The development of diabetes mellitus in any patient population including the transplantation population is associated with a heightened cardiovascular risk. Studies indicate that between 10% and 20% of liver transplant recipients develop new-onset diabetes after surgery within the first year of transplantation (NODAT) and that diabetes, in turn, is associated with reduced patient and graft survival and increased morbidity.

It is well documented that the incidence of NODAT is increased in the presence of the CNIs but they do not impart equal risk, according to Dr. Maria Rendina, Policlinico University Hospital, Bari, Italy. The DIALIVER study was designed to assess whether diabetes control improved when liver transplant recipients with tacrolimus-induced NODAT were switched to CsA. The primary objective of the DIALIVER study was to assess the safety and efficacy of converting patients to CsA microemulsion for improved diabetes control. Secondly, changes in fasting blood glucose before and after conversion, as well as changes in pre- and post-prandial blood glucose levels, were also assessed.

The mean age of the cohort was 46, the median time since transplantation was 50 months and the median time between transplantation and diabetes onset was 35 months.

Forty-six patients were initially converted from tacrolimus to CsA at a dose of 3 to 5 mg/kg during phase I of the study and were treated for two months. During phase II, 45 patients received a mean dose of CsA 2.1 mg/kg/day for an additional four months and 44 patients completed both phases of the study. During phase II, the dose of CsA was adjusted so as to achieve C2 blood levels of 605 ng/mL. Six patients were also receiving steroids, 12 of them were receiving an antimetabolite and 12 were HCV liver transplant recipients.

As reported by Dr. Rendina, 24% of patients were able to discontinue insulin following conversion to CsA during the first two-month phase of the study and this proportion increased to 46.7% with an additional four-month treatment. The mean number of units of insulin required by patients following conversion to CsA dropped by 9 units per day per patient by the end of phase I and by 14.6 units per day per patient by the end of phase II.

“There was also a significant reduction in fasting blood glucose levels from baseline (156.5 mg/dL) to the end of phase I (149 mg/dL) and this reduction became significant at the end of phase II (138.9 mg/dL; P<0.05),” Dr. Rendina observed. Investigators similarly observed a significant reduction in both pre- and post-prandial blood glucose levels (P<0.05) with the exception of pre- and post-prandial lunchtime values which did not achieve significance.

There was no difference in response to CsA conversion among HCV patients, as Dr. Rendina noted. Indeed, as she suggested, this particular conversion strategy could prove particularly beneficial in HCV-positive patients as the use of CsA in the setting of HCV might be expected to attenuate the risk of patients developing either the metabolic syndrome or diabetes.

As Dr.
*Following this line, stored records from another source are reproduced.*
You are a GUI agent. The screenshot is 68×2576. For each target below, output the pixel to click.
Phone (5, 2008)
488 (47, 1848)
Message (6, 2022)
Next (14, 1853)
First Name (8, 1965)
Lilly reported, a CsA-based regimen was significantly associated with a better response to AVT than a tacrolimus-based regimen and Dr. Rendina concurred that response to AVT might well be improved in HCV patients receiving a CsA-based regimen.

Only two patients in the DIALIVER study discontinued treatment due to adverse events, one for reversible bone marrow failure and the other due to acute renal insufficiency. Four other patients experienced serious adverse events but these were not related to the study drug, as Dr. Rendina noted. During the six-month study, there was only one episode of biopsy-proven acute rejection.

Dr. Rendina concluded that the conversion to CsA in liver transplant recipients with tacrolimus-induced NODAT allowed discontinuation of insulin in approximately 50% of patients at six months and improved both fasting blood glucose and pre-and post-prandial, breakfast and dinner blood glucose levels.